Set problem = Transcribe every one of the records below verbatim, line for line.

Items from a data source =
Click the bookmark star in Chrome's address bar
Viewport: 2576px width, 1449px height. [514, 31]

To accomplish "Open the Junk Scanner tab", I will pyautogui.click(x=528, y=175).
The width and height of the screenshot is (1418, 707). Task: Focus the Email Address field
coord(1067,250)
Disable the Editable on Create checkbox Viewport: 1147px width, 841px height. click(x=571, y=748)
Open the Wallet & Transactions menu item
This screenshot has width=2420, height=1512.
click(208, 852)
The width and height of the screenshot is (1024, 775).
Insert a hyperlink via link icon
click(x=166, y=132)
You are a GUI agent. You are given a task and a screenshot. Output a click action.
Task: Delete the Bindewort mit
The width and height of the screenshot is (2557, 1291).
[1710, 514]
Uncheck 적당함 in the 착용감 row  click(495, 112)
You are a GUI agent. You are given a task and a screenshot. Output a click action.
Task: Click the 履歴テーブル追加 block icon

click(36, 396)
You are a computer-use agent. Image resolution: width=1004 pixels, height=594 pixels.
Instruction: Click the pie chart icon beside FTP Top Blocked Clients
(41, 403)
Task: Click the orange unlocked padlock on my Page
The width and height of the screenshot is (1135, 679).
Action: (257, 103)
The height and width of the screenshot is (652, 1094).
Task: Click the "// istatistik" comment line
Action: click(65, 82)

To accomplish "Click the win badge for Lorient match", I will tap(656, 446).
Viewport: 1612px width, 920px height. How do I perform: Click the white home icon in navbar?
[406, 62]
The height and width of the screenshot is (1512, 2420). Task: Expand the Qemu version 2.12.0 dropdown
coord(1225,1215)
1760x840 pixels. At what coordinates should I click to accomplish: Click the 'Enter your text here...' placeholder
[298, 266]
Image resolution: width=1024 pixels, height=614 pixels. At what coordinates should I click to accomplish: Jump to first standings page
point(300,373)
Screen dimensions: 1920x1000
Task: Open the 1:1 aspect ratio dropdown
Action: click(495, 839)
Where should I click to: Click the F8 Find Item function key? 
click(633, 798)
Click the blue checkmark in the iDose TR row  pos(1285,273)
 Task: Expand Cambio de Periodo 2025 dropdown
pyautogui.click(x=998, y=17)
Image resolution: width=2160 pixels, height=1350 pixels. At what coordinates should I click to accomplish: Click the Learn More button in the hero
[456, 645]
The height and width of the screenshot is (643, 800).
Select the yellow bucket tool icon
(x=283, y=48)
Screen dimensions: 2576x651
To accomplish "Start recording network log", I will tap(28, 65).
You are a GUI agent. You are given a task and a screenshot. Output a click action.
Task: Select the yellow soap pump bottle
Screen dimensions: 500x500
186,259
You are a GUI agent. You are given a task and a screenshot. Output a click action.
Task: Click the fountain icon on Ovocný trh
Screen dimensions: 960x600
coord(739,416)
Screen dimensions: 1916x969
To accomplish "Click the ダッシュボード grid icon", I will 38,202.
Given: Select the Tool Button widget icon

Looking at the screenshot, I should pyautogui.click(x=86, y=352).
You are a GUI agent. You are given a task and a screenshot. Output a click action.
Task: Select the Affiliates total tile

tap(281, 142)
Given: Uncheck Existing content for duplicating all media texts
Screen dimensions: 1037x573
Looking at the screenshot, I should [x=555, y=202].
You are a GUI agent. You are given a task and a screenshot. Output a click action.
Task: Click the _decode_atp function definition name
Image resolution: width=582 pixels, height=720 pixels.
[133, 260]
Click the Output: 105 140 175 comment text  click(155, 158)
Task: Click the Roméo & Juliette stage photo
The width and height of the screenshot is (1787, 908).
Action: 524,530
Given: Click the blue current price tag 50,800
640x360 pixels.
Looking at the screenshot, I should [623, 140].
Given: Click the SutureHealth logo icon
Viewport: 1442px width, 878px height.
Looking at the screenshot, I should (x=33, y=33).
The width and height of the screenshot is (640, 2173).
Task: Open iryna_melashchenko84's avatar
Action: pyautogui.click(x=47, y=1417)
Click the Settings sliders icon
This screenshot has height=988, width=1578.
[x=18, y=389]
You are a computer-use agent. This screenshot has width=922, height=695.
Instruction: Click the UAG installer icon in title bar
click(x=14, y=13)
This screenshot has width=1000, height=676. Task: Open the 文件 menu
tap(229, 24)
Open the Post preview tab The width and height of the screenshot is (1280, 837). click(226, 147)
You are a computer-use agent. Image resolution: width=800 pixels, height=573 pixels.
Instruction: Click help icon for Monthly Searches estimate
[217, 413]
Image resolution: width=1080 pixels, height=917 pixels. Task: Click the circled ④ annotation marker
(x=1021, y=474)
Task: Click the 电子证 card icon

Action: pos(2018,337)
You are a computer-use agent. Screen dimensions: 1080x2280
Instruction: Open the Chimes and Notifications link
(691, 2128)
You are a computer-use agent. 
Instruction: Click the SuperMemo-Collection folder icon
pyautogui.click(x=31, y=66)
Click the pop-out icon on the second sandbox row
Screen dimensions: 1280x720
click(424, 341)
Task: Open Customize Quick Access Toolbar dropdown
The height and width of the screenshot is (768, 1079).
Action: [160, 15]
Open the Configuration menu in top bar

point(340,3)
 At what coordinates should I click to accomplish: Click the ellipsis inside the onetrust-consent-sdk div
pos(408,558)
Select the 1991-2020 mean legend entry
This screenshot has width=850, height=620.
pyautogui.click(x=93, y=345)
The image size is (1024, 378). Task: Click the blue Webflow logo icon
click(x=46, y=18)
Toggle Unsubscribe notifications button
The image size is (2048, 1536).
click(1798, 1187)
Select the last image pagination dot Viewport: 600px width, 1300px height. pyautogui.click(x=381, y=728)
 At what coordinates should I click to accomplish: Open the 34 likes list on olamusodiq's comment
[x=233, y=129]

Answer for this exercise =
Click the bookmark star in Chrome's address bar
Viewport: 2576px width, 1449px height. [514, 31]

To accomplish "Open the Junk Scanner tab", I will pyautogui.click(x=528, y=175).
The width and height of the screenshot is (1418, 707). Task: Focus the Email Address field
coord(1067,250)
Disable the Editable on Create checkbox Viewport: 1147px width, 841px height. click(x=571, y=748)
Open the Wallet & Transactions menu item
This screenshot has width=2420, height=1512.
click(208, 852)
The width and height of the screenshot is (1024, 775).
Insert a hyperlink via link icon
click(x=166, y=132)
You are a GUI agent. You are given a task and a screenshot. Output a click action.
Task: Delete the Bindewort mit
The width and height of the screenshot is (2557, 1291).
[1710, 514]
Uncheck 적당함 in the 착용감 row  click(495, 112)
You are a GUI agent. You are given a task and a screenshot. Output a click action.
Task: Click the 履歴テーブル追加 block icon

click(36, 396)
You are a computer-use agent. Image resolution: width=1004 pixels, height=594 pixels.
Instruction: Click the pie chart icon beside FTP Top Blocked Clients
(41, 403)
Task: Click the orange unlocked padlock on my Page
The width and height of the screenshot is (1135, 679).
Action: (257, 103)
The height and width of the screenshot is (652, 1094).
Task: Click the "// istatistik" comment line
Action: click(65, 82)

To accomplish "Click the win badge for Lorient match", I will tap(656, 446).
Viewport: 1612px width, 920px height. How do I perform: Click the white home icon in navbar?
[406, 62]
The height and width of the screenshot is (1512, 2420). Task: Expand the Qemu version 2.12.0 dropdown
coord(1225,1215)
1760x840 pixels. At what coordinates should I click to accomplish: Click the 'Enter your text here...' placeholder
[298, 266]
Image resolution: width=1024 pixels, height=614 pixels. At what coordinates should I click to accomplish: Jump to first standings page
point(300,373)
Screen dimensions: 1920x1000
Task: Open the 1:1 aspect ratio dropdown
Action: click(495, 839)
Where should I click to: Click the F8 Find Item function key? 
click(633, 798)
Click the blue checkmark in the iDose TR row  pos(1285,273)
 Task: Expand Cambio de Periodo 2025 dropdown
pyautogui.click(x=998, y=17)
Image resolution: width=2160 pixels, height=1350 pixels. At what coordinates should I click to accomplish: Click the Learn More button in the hero
[456, 645]
The height and width of the screenshot is (643, 800).
Select the yellow bucket tool icon
(x=283, y=48)
Screen dimensions: 2576x651
To accomplish "Start recording network log", I will tap(28, 65).
You are a GUI agent. You are given a task and a screenshot. Output a click action.
Task: Select the yellow soap pump bottle
Screen dimensions: 500x500
186,259
You are a GUI agent. You are given a task and a screenshot. Output a click action.
Task: Click the fountain icon on Ovocný trh
Screen dimensions: 960x600
coord(739,416)
Screen dimensions: 1916x969
To accomplish "Click the ダッシュボード grid icon", I will 38,202.
Given: Select the Tool Button widget icon

Looking at the screenshot, I should pyautogui.click(x=86, y=352).
You are a GUI agent. You are given a task and a screenshot. Output a click action.
Task: Select the Affiliates total tile

tap(281, 142)
Given: Uncheck Existing content for duplicating all media texts
Screen dimensions: 1037x573
Looking at the screenshot, I should [x=555, y=202].
You are a GUI agent. You are given a task and a screenshot. Output a click action.
Task: Click the _decode_atp function definition name
Image resolution: width=582 pixels, height=720 pixels.
[133, 260]
Click the Output: 105 140 175 comment text  click(155, 158)
Task: Click the Roméo & Juliette stage photo
The width and height of the screenshot is (1787, 908).
Action: 524,530
Given: Click the blue current price tag 50,800
640x360 pixels.
Looking at the screenshot, I should [623, 140].
Given: Click the SutureHealth logo icon
Viewport: 1442px width, 878px height.
Looking at the screenshot, I should (x=33, y=33).
The width and height of the screenshot is (640, 2173).
Task: Open iryna_melashchenko84's avatar
Action: pyautogui.click(x=47, y=1417)
Click the Settings sliders icon
This screenshot has height=988, width=1578.
[x=18, y=389]
You are a computer-use agent. This screenshot has width=922, height=695.
Instruction: Click the UAG installer icon in title bar
click(x=14, y=13)
This screenshot has width=1000, height=676. Task: Open the 文件 menu
tap(229, 24)
Open the Post preview tab The width and height of the screenshot is (1280, 837). click(226, 147)
You are a computer-use agent. Image resolution: width=800 pixels, height=573 pixels.
Instruction: Click help icon for Monthly Searches estimate
[217, 413]
Image resolution: width=1080 pixels, height=917 pixels. Task: Click the circled ④ annotation marker
(x=1021, y=474)
Task: Click the 电子证 card icon

Action: pos(2018,337)
You are a computer-use agent. Screen dimensions: 1080x2280
Instruction: Open the Chimes and Notifications link
(691, 2128)
You are a computer-use agent. 
Instruction: Click the SuperMemo-Collection folder icon
pyautogui.click(x=31, y=66)
Click the pop-out icon on the second sandbox row
Screen dimensions: 1280x720
click(424, 341)
Task: Open Customize Quick Access Toolbar dropdown
The height and width of the screenshot is (768, 1079).
Action: [160, 15]
Open the Configuration menu in top bar

point(340,3)
 At what coordinates should I click to accomplish: Click the ellipsis inside the onetrust-consent-sdk div
pos(408,558)
Select the 1991-2020 mean legend entry
This screenshot has width=850, height=620.
pyautogui.click(x=93, y=345)
The image size is (1024, 378). Task: Click the blue Webflow logo icon
click(x=46, y=18)
Toggle Unsubscribe notifications button
The image size is (2048, 1536).
click(1798, 1187)
Select the last image pagination dot Viewport: 600px width, 1300px height. pyautogui.click(x=381, y=728)
 At what coordinates should I click to accomplish: Open the 34 likes list on olamusodiq's comment
[x=233, y=129]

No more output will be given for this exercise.